_Texte à lire_

----------

Il y a, et c’est incontestable en revoyant les films et en les juxtaposant les uns avec les autres, un avant et un après cette quadrilogie. La ligne de démarcation se situe avec un abandon de la narration classique au profit d’un schéma plus expérimental. C’est la raison pour laquelle j’ai choisi de concentrer cette analyse essentiellement sur « Knigh of Cups », puisqu’il est l’aboutissement sans concession aucune de la démarche personnelle de ce cinéaste d’exception.
« Knight of Cups », plus peut-être que toutes les autres œuvres de Malik, constitue un tourbillon de virtuosité hypnotique. Le film dure 2h20, et si l’on accepte de se laisser porter, emporter, on ne voit véritablement pas le temps s’écouler. Ce flux d’images, cette temporalité, cette dimension contemplative, ne supportent aucune restriction et provoque mon émerveillement à chaque visionnage. Je cite souvent l’exemple de la séquence d’introduction du « Ruban Bleue » de Michael Haneke comme une démonstration parfaite de l’étirement du temps possible au cinéma. Elle me renvoie à mon expérience intime de cinéaste, qui a toujours du mal à effectuer des coupes dans mes modestes productions. Pour Malik, cette notion de temps s’appréhende de manière assez singulière :
- Il y a d’abord la temporalité, au sens chronologique du terme, ou plutôt une absence de temporalité, qui contribue à ce que sa narration puisse paraitre autant trouble que déstabilisante, car elle remet en question toute notion d’action, de progression narrative. Le film n’est pas ancré dans une période temporelle précise, ne suit aucune trajectoire et ne montre aucune évolution de son personnage. On pourrait même parler d’un moment hors du temps. La narration qui parait s’étaler sur plusieurs années est tout à la fois indicible et indéfinissable. Certaines séquences au milieu ou vers la fin du film peuvent ainsi trouver leur place au début. En effet, aucune marque temporelle ne vient perturber ni renseigner le spectateur sur l’avancée de l’histoire. Puisqu’à l’évidence, ce n’est pas ce qui importe Malik ici, il convient de se demander ce que ce mélange signifie.

----------

_Données fournies_
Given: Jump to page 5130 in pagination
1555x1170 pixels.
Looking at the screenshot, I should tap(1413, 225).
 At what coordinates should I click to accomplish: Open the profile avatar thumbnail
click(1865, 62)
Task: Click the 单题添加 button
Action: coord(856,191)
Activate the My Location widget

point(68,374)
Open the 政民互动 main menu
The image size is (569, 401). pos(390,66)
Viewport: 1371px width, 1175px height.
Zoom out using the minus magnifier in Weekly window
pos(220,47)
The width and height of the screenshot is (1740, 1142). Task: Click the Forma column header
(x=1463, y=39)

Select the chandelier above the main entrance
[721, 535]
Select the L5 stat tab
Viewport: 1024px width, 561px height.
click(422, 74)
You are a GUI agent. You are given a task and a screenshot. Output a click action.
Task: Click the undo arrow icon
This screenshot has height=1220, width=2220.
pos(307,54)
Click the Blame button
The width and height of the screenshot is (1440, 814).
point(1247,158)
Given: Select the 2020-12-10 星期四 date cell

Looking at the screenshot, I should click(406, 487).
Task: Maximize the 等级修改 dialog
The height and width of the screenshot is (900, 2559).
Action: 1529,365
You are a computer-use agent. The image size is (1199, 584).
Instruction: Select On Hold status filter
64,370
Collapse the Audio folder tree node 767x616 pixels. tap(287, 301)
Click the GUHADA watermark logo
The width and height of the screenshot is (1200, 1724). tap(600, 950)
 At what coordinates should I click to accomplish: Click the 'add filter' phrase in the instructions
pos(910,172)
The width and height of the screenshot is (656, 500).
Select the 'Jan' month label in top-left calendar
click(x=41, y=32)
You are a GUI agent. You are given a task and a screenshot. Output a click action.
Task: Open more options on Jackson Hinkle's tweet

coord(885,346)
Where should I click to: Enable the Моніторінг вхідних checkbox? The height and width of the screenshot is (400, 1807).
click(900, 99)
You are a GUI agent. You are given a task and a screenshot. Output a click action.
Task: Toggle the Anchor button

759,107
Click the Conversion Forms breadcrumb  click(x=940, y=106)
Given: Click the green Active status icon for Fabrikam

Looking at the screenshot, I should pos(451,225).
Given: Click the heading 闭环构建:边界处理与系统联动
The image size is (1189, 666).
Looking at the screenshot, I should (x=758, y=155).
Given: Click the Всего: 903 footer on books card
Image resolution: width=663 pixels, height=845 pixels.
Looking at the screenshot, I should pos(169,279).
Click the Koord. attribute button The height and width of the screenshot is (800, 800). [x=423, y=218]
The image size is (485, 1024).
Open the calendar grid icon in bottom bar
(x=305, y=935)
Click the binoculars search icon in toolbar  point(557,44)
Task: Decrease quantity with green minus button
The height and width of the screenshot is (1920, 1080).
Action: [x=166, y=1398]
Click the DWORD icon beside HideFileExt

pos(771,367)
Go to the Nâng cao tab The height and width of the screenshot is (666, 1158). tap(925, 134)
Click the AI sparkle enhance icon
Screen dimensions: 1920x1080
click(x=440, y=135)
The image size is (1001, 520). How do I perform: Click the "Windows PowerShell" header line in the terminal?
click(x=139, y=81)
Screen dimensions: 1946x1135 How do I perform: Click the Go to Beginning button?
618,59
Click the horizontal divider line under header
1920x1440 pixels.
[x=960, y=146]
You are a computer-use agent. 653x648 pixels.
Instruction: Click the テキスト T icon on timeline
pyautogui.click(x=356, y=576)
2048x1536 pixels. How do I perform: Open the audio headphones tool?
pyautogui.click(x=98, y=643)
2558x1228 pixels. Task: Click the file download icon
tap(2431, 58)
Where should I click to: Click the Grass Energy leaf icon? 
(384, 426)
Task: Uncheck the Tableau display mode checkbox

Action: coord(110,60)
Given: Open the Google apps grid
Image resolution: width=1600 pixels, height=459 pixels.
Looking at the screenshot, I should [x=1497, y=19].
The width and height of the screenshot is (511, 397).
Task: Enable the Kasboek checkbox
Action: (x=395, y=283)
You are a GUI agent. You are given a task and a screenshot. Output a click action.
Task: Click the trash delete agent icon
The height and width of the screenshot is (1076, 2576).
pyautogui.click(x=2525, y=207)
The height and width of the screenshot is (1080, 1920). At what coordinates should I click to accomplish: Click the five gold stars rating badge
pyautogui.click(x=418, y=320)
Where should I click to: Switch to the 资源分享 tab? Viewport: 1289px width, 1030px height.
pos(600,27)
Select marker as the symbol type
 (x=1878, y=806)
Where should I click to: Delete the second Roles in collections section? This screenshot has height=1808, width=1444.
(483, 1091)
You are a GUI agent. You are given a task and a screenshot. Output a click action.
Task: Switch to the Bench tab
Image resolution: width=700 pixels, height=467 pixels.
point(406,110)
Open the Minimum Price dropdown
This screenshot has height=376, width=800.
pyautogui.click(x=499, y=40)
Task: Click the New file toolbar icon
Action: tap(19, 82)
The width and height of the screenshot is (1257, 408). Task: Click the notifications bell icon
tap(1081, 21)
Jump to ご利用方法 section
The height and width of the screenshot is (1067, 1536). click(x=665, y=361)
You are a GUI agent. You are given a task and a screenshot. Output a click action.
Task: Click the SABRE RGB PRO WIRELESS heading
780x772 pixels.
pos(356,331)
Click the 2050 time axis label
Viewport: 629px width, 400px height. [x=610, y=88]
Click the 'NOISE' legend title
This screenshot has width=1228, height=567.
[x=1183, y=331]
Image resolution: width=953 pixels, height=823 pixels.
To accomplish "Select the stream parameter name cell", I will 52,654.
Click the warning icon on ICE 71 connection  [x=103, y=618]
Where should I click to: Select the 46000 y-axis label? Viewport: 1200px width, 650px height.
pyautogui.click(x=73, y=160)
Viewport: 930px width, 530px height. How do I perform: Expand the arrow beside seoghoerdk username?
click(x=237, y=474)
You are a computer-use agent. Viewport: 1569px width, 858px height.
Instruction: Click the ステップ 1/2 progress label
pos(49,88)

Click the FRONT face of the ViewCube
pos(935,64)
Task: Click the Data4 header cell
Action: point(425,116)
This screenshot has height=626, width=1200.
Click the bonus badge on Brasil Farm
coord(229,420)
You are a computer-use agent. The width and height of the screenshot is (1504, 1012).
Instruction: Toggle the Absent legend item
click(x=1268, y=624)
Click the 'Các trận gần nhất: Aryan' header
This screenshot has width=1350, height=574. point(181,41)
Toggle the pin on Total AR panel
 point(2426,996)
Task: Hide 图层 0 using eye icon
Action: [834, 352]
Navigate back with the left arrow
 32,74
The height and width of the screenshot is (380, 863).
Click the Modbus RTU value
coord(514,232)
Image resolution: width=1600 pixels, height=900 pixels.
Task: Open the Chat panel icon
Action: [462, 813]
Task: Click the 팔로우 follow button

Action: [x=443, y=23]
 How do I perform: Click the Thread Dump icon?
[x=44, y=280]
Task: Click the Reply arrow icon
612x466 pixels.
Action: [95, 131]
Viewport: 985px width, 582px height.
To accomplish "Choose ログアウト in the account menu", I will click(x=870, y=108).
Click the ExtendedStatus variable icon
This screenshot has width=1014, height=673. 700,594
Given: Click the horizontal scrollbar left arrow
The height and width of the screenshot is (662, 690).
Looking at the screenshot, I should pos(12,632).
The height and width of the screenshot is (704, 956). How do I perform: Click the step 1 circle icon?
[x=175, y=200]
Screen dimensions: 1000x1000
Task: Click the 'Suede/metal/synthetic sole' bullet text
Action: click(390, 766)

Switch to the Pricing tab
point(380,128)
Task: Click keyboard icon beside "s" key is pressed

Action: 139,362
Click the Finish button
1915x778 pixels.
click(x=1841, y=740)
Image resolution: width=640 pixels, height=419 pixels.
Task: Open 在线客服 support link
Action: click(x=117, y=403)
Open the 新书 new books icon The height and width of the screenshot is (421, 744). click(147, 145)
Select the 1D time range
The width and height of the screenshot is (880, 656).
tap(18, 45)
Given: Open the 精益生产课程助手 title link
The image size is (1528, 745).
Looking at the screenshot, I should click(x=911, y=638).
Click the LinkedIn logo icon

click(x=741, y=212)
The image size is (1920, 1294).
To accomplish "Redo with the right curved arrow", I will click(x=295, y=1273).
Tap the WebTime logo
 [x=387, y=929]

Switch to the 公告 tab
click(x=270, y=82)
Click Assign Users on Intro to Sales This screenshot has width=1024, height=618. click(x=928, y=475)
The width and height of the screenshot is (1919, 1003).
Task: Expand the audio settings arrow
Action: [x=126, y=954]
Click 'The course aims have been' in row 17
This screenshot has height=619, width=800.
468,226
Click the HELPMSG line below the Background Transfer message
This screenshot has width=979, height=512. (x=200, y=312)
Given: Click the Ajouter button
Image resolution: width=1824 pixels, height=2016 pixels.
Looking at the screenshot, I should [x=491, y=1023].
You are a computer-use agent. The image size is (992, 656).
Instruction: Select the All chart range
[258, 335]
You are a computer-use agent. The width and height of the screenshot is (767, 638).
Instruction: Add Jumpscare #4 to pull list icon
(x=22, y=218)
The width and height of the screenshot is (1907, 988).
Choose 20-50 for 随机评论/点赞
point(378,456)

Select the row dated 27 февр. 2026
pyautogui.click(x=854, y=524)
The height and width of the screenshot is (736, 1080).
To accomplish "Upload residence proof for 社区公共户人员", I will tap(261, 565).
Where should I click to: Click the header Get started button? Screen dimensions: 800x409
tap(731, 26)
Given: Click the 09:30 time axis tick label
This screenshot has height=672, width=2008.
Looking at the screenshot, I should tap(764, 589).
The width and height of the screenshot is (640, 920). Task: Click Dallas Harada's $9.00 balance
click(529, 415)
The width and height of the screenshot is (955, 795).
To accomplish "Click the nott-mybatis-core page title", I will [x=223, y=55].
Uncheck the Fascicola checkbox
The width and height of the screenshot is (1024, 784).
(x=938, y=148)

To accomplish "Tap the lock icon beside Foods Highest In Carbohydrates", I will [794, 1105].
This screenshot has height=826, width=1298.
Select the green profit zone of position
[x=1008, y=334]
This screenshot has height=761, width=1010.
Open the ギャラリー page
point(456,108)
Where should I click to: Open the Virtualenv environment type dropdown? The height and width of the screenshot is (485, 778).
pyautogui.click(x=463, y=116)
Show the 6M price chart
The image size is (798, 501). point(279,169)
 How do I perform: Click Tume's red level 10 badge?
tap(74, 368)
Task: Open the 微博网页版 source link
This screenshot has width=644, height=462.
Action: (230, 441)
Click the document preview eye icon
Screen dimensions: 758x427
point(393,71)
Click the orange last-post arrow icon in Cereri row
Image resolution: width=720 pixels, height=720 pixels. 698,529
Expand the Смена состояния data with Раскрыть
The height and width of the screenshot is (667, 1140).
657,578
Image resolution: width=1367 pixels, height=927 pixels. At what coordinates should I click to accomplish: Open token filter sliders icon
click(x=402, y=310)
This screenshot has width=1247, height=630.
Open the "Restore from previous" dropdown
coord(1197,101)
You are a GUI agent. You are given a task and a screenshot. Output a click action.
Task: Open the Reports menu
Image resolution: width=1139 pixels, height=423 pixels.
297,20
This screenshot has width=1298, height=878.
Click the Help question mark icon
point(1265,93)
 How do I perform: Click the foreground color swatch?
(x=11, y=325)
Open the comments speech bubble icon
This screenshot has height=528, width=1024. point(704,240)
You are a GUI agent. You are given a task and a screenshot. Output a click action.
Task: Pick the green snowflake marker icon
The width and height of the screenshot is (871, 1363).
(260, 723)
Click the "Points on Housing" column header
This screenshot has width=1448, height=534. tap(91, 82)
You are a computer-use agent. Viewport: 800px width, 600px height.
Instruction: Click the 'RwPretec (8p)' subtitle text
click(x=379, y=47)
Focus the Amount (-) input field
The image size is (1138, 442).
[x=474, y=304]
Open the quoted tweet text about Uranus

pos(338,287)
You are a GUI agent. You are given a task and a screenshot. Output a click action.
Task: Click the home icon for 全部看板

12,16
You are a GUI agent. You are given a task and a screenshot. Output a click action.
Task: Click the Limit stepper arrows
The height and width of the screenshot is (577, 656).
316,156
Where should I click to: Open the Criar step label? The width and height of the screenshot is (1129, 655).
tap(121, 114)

----------

_Consignes_
1. Quelle est la durée du film selon le texte sur « Knight of Cups » ?
2. Restituez telles quelles les lignes des enregistrements : commencez à la ligne qui contient « Jump to ご利用方法 section » et arrêtez-vous après celle qui contient « will click(x=870, y=108). ».
Le texte et les enregistrements ne proviennent pas de la même source.

_Réponses_
1. 2h20.

2.
Jump to ご利用方法 section
The height and width of the screenshot is (1067, 1536). click(x=665, y=361)
You are a GUI agent. You are given a task and a screenshot. Output a click action.
Task: Click the SABRE RGB PRO WIRELESS heading
780x772 pixels.
pos(356,331)
Click the 2050 time axis label
Viewport: 629px width, 400px height. [x=610, y=88]
Click the 'NOISE' legend title
This screenshot has width=1228, height=567.
[x=1183, y=331]
Image resolution: width=953 pixels, height=823 pixels.
To accomplish "Select the stream parameter name cell", I will 52,654.
Click the warning icon on ICE 71 connection  [x=103, y=618]
Where should I click to: Select the 46000 y-axis label? Viewport: 1200px width, 650px height.
pyautogui.click(x=73, y=160)
Viewport: 930px width, 530px height. How do I perform: Expand the arrow beside seoghoerdk username?
click(x=237, y=474)
You are a computer-use agent. Viewport: 1569px width, 858px height.
Instruction: Click the ステップ 1/2 progress label
pos(49,88)

Click the FRONT face of the ViewCube
pos(935,64)
Task: Click the Data4 header cell
Action: point(425,116)
This screenshot has height=626, width=1200.
Click the bonus badge on Brasil Farm
coord(229,420)
You are a computer-use agent. The width and height of the screenshot is (1504, 1012).
Instruction: Toggle the Absent legend item
click(x=1268, y=624)
Click the 'Các trận gần nhất: Aryan' header
This screenshot has width=1350, height=574. point(181,41)
Toggle the pin on Total AR panel
 point(2426,996)
Task: Hide 图层 0 using eye icon
Action: [834, 352]
Navigate back with the left arrow
 32,74
The height and width of the screenshot is (380, 863).
Click the Modbus RTU value
coord(514,232)
Image resolution: width=1600 pixels, height=900 pixels.
Task: Open the Chat panel icon
Action: [462, 813]
Task: Click the 팔로우 follow button

Action: [x=443, y=23]
 How do I perform: Click the Thread Dump icon?
[x=44, y=280]
Task: Click the Reply arrow icon
612x466 pixels.
Action: [95, 131]
Viewport: 985px width, 582px height.
To accomplish "Choose ログアウト in the account menu", I will click(x=870, y=108).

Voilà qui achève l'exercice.